Up to and including the line with "Task: Click the Share icon in toolbar", restate the records below word for word, beginning with their first line.

Saved data entries:
※ ※ ※
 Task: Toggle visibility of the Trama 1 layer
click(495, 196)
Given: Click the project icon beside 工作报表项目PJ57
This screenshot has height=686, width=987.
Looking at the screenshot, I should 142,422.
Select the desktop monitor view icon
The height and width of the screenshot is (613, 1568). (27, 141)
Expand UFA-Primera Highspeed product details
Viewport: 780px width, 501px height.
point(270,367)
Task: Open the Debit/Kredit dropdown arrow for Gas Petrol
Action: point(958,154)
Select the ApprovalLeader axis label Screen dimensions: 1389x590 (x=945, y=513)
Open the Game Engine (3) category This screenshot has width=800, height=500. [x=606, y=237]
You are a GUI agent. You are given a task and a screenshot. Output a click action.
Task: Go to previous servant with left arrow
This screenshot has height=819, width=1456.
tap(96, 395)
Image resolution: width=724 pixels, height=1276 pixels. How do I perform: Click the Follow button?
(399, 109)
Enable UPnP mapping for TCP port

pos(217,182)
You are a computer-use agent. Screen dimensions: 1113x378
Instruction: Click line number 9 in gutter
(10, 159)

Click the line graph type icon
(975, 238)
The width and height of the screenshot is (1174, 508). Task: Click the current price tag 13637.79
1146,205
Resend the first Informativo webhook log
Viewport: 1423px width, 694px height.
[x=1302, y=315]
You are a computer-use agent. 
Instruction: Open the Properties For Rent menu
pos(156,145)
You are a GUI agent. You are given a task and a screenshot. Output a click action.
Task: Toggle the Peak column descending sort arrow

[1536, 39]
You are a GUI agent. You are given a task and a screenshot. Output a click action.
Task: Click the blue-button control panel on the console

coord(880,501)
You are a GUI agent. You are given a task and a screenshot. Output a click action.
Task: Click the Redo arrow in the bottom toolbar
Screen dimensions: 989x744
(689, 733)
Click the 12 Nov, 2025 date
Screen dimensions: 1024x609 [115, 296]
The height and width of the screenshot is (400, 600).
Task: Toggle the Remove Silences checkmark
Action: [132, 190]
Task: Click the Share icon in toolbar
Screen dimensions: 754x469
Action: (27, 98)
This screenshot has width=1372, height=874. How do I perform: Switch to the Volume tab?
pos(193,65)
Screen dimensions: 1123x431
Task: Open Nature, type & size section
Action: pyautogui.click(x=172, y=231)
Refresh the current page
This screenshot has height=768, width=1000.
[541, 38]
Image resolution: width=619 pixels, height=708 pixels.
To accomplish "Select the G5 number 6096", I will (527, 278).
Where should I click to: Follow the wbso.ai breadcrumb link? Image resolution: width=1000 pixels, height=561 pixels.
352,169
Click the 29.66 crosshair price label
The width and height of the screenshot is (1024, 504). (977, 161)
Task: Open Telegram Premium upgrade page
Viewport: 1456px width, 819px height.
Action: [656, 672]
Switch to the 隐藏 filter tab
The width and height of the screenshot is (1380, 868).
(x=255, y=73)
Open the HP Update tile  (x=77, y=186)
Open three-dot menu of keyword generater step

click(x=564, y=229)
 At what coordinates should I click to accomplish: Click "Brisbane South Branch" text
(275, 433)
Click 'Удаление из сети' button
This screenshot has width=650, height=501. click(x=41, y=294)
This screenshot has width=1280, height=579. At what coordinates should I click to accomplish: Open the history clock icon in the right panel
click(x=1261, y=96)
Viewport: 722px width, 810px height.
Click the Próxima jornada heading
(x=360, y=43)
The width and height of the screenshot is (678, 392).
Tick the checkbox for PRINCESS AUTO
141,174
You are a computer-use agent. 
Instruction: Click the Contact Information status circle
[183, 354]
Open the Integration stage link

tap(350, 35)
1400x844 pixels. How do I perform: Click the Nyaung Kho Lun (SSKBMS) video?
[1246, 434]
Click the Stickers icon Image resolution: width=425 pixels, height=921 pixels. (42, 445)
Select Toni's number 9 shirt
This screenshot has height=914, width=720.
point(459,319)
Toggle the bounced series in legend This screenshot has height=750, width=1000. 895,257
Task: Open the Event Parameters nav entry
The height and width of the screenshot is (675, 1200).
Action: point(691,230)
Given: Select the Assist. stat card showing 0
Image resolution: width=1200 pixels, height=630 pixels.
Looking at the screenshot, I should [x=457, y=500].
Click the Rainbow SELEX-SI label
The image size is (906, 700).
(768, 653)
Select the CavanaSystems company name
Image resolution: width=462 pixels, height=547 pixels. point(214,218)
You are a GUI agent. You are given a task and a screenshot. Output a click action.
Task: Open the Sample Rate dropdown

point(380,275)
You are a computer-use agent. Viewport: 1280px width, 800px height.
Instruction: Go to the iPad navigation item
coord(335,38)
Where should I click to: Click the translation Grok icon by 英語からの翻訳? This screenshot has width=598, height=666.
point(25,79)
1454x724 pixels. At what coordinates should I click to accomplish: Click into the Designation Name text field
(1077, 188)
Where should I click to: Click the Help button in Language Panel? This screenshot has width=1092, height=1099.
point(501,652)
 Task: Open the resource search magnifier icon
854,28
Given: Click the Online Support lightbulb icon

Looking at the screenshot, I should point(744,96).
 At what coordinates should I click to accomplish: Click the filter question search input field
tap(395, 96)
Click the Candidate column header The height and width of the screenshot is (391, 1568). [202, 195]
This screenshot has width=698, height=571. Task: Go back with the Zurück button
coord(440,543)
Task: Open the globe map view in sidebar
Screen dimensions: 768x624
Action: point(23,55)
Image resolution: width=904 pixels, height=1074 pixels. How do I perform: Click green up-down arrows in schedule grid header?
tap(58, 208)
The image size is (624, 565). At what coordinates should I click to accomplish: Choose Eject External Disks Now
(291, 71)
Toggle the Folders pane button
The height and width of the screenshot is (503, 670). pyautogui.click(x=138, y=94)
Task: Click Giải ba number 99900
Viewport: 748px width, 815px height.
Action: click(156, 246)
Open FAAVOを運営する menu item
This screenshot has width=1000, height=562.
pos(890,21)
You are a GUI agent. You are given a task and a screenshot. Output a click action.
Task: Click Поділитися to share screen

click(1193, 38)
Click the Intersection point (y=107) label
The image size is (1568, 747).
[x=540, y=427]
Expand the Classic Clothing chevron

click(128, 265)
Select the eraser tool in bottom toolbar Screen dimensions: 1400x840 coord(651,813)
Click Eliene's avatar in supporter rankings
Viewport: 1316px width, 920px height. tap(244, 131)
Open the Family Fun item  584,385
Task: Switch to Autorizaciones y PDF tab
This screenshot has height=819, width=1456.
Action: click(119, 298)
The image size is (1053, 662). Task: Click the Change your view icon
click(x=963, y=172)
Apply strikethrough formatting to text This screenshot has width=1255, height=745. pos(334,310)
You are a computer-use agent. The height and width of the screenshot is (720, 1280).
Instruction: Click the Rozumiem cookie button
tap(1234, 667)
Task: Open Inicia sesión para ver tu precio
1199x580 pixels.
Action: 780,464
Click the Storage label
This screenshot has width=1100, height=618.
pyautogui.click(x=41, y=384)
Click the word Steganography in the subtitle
※ ※ ※
### Task answer
 Task: Toggle visibility of the Trama 1 layer
click(495, 196)
Given: Click the project icon beside 工作报表项目PJ57
This screenshot has height=686, width=987.
Looking at the screenshot, I should 142,422.
Select the desktop monitor view icon
The height and width of the screenshot is (613, 1568). (27, 141)
Expand UFA-Primera Highspeed product details
Viewport: 780px width, 501px height.
point(270,367)
Task: Open the Debit/Kredit dropdown arrow for Gas Petrol
Action: point(958,154)
Select the ApprovalLeader axis label Screen dimensions: 1389x590 (x=945, y=513)
Open the Game Engine (3) category This screenshot has width=800, height=500. [x=606, y=237]
You are a GUI agent. You are given a task and a screenshot. Output a click action.
Task: Go to previous servant with left arrow
This screenshot has height=819, width=1456.
tap(96, 395)
Image resolution: width=724 pixels, height=1276 pixels. How do I perform: Click the Follow button?
(399, 109)
Enable UPnP mapping for TCP port

pos(217,182)
You are a computer-use agent. Screen dimensions: 1113x378
Instruction: Click line number 9 in gutter
(10, 159)

Click the line graph type icon
(975, 238)
The width and height of the screenshot is (1174, 508). Task: Click the current price tag 13637.79
1146,205
Resend the first Informativo webhook log
Viewport: 1423px width, 694px height.
[x=1302, y=315]
You are a computer-use agent. 
Instruction: Open the Properties For Rent menu
pos(156,145)
You are a GUI agent. You are given a task and a screenshot. Output a click action.
Task: Toggle the Peak column descending sort arrow

[1536, 39]
You are a GUI agent. You are given a task and a screenshot. Output a click action.
Task: Click the blue-button control panel on the console

coord(880,501)
You are a GUI agent. You are given a task and a screenshot. Output a click action.
Task: Click the Redo arrow in the bottom toolbar
Screen dimensions: 989x744
(689, 733)
Click the 12 Nov, 2025 date
Screen dimensions: 1024x609 [115, 296]
The height and width of the screenshot is (400, 600).
Task: Toggle the Remove Silences checkmark
Action: [132, 190]
Task: Click the Share icon in toolbar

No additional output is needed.